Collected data
== Segment start ==
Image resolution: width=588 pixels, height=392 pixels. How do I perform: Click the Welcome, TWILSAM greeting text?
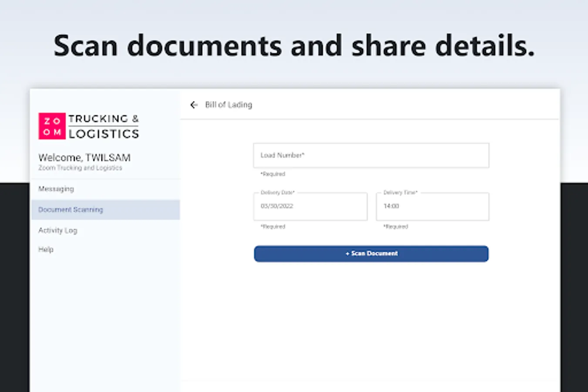point(84,158)
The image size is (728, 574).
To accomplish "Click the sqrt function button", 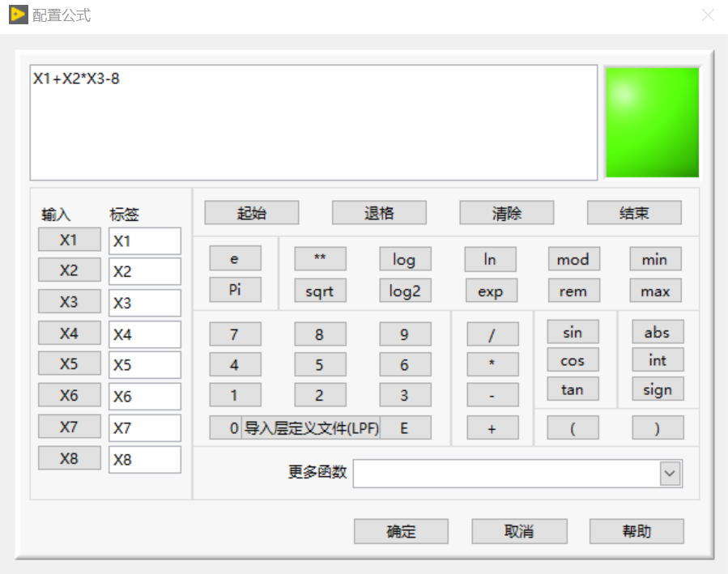I will point(319,291).

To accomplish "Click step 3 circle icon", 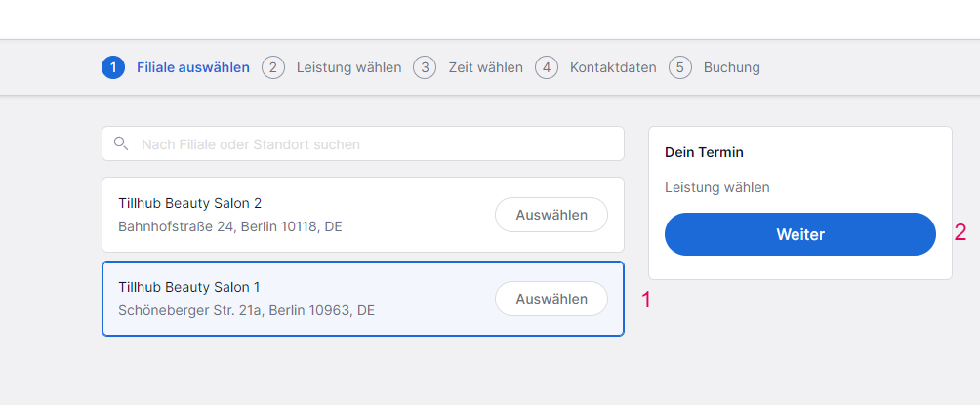I will (425, 67).
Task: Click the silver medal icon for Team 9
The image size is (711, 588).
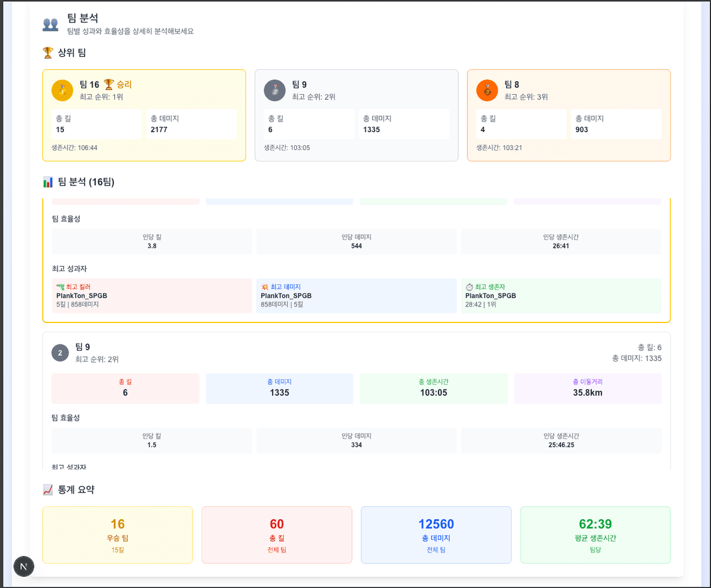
== Segment end ==
◆ **WHAT YOU SHOULD DO**: Wherever the word "size" occurs in the data, copy that whole line.

◆ **COMPLETED TASK**:
The image size is (728, 574).
The image size is (711, 588).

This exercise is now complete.